E se il cineasta ha dichiarato di fare un film “politico” tenendosi lontano dal giogo dell’idealismo, senza «farsi ingannare dalle sue maschere», pur ribadendo l’importanza – quasi personale – della narrazione di un’epoca come quella della Guerra Fredda, così cruciale per una generazione cresciuta troppo velocemente dopo il maggio, Penelope Cruz (la troviamo nelle vesti della moglie di René Gonzales) si è mostrata ancor più cauta e ‘democratica’.

Per l’attrice spagnola «Cuba è un’isola meravigliosa con gente di cuore e di grande valore», ma che ha mostrato la spaventa: «la chiusura e il dogmatismo delle persone sono grandi per via di quello che hanno vissuto negli ultimi dieci anni e prima ancora. Io non amo gli estremismi, li ritengo pericolosi».
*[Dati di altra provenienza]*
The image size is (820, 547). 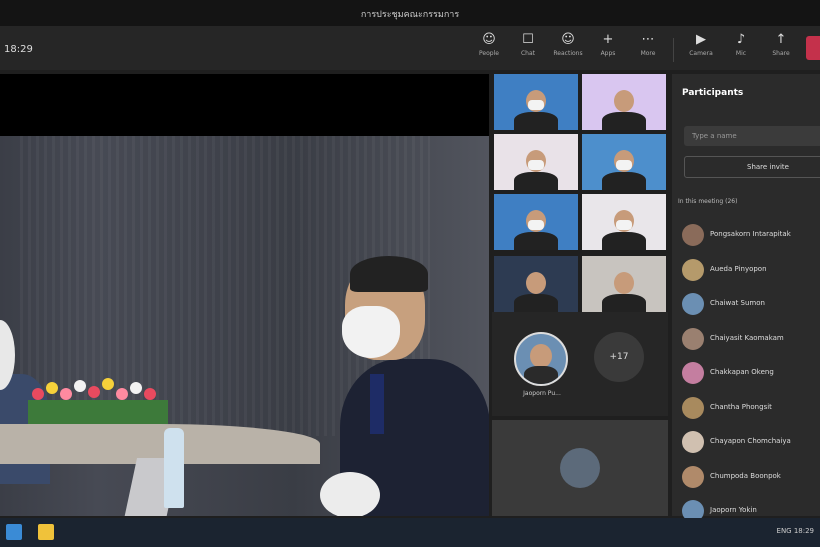 What do you see at coordinates (410, 532) in the screenshot?
I see `taskbar: ENG 18:29` at bounding box center [410, 532].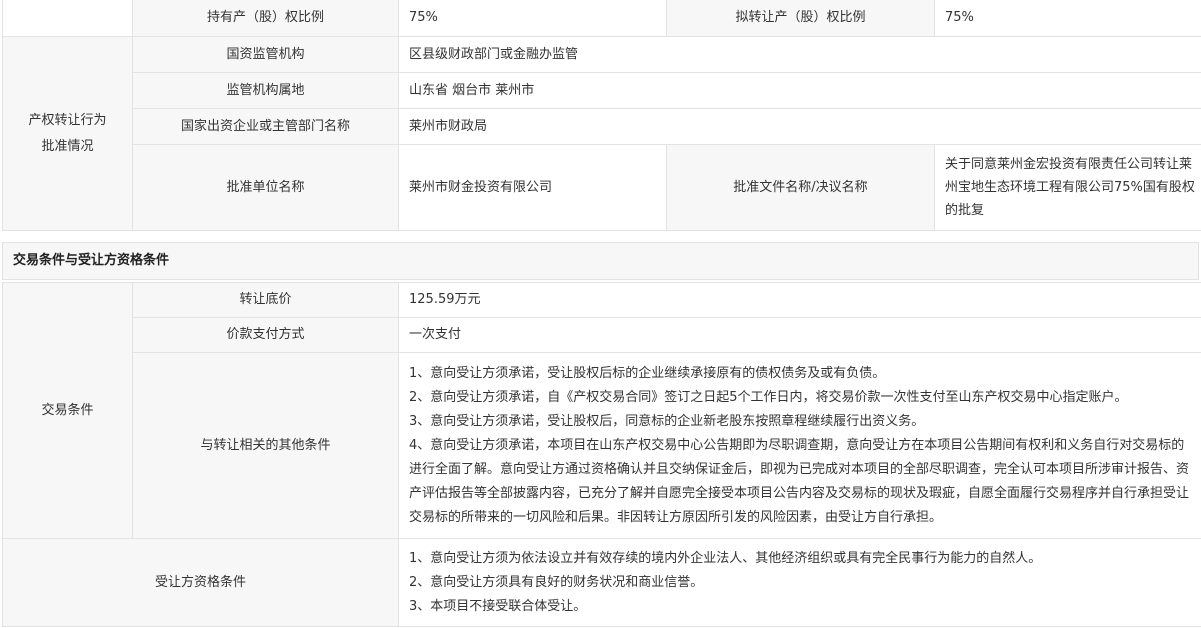 The image size is (1201, 628). Describe the element at coordinates (800, 300) in the screenshot. I see `base-price-value: 125.59万元` at that location.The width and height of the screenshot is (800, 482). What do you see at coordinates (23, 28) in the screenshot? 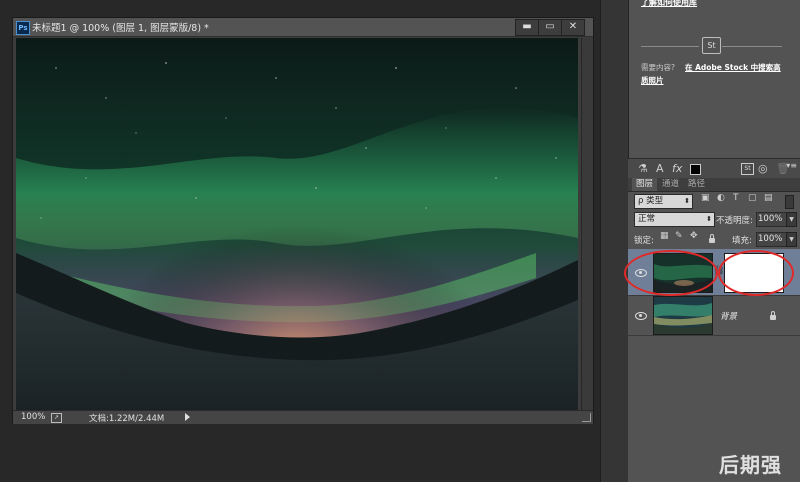
I see `photoshop-icon: Ps` at bounding box center [23, 28].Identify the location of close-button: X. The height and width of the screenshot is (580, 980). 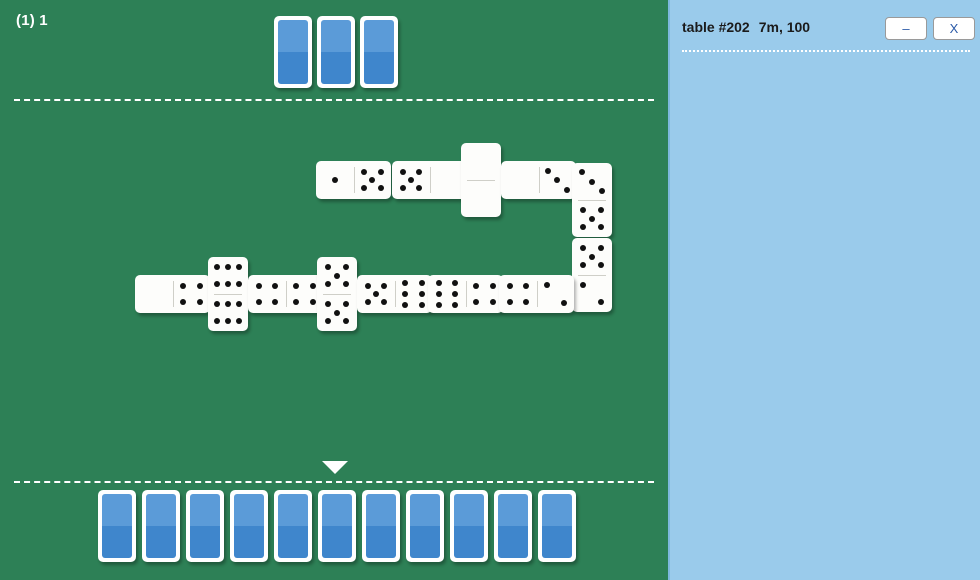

L’elezione di Trump e l’inasprirsi delle relazioni tra i due paesi, quasi a richiamare in causa l’embargo storico, non hanno fatto che peggiorare l’impresa di girare un film sull’isola e quella ancor più dura di farsi ben volere dagli abitanti, diffidenti all’idea, che «un francese andasse a “toccare” i loro miti».

Non si scherza con gli eroi a Cuba, perché Cuba, come ha affermato Walter Moura (volto di Pablo Escobar in Narcos ), « è il mito per tutte le rivoluzioni sudamericane».
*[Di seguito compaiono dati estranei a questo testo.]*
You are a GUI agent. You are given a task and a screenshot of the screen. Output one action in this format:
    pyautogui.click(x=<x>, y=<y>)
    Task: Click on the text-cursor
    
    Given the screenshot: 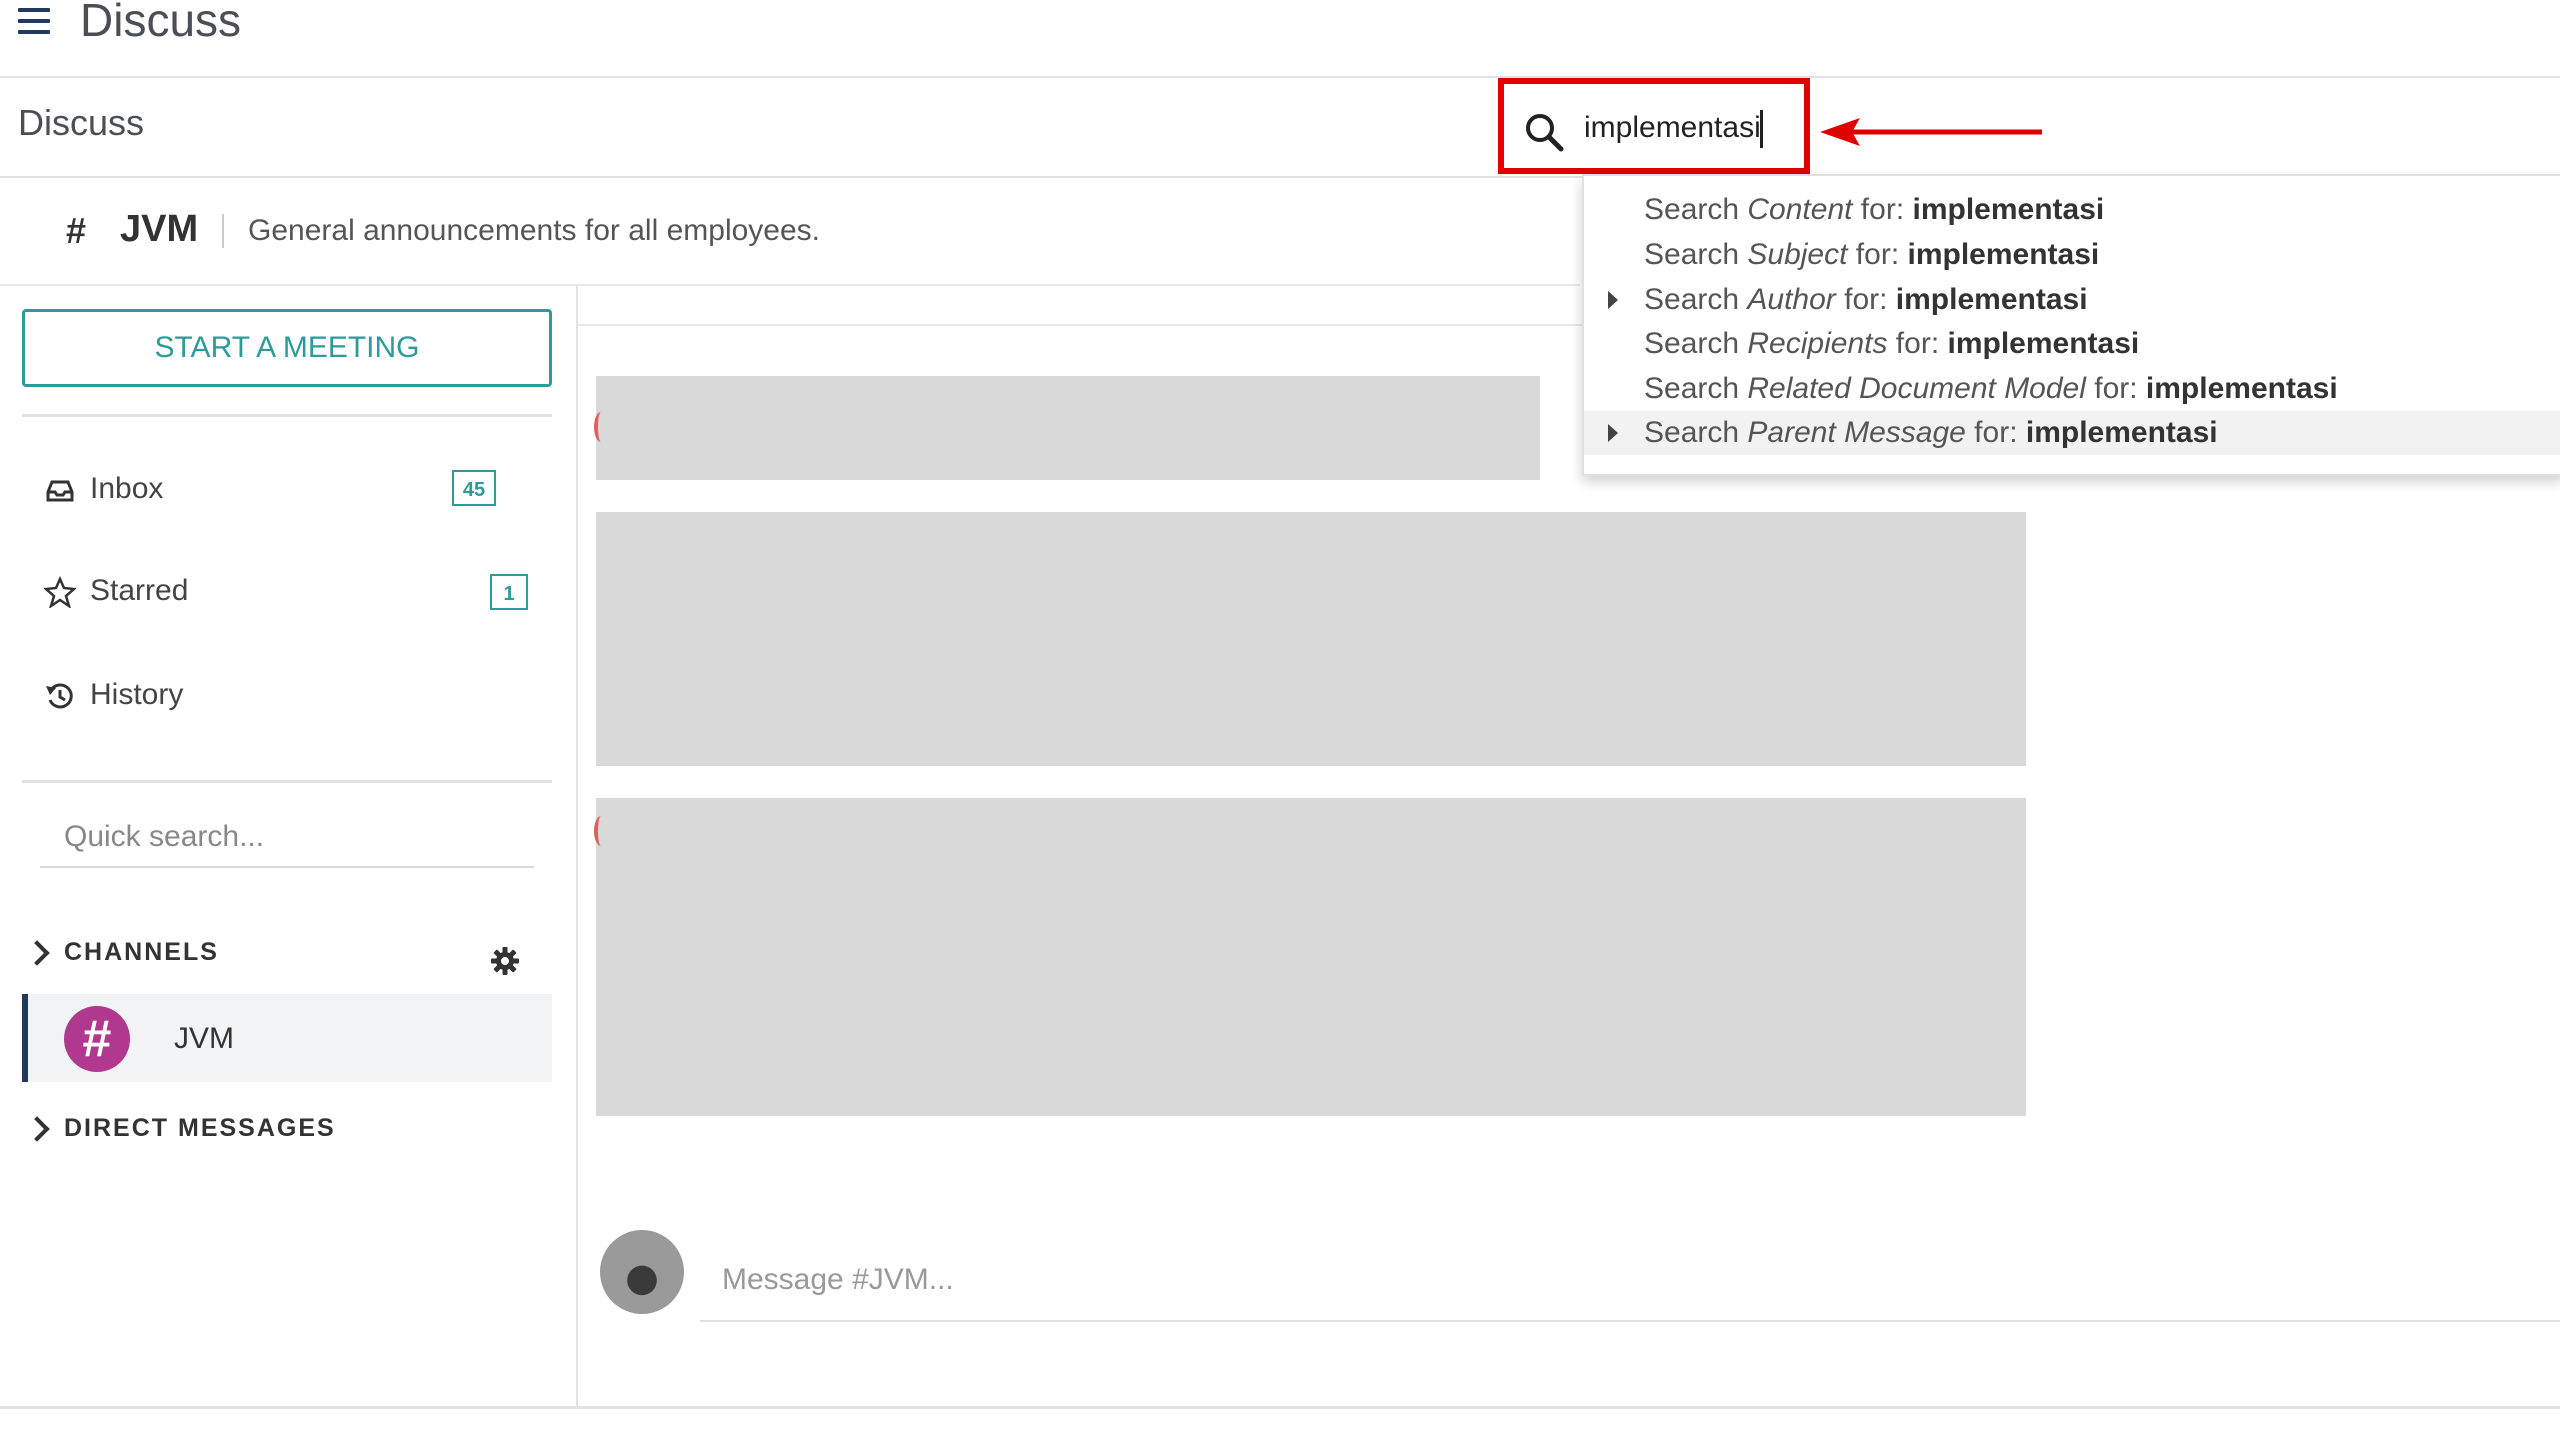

Patria e rivoluzione. Un binomio che se ne porta con sé, in questo caso, un altro: clandestinità e morte (possibile) o prigione (certa). E allora l’annosa questione che risuona tra i microfoni dei giornalisti: «Ne valeva la pena?»

A detta di Edgar Ramírez (già volto del Carlos di Assayas ) no: «per me non c’è niente di romantico nel patriottismo. Da spia sei costretto a vivere molteplici vite, una matrioska emozionale, è estenuante».

È Gael Garcìa Bernal allora prendere le distanze e segnare la linea: «è una sintesi sbagliata ridurre l’azione di queste persone ad un atto di patriottismo, definirle spie. Loro spiavano perché volevano evitare la violenza. C’è qualcosa di veramente unico in questa storia, nella vera storia. E’ un atto d’amore».

Anche qui, come nel film, sono due mondi a confronto.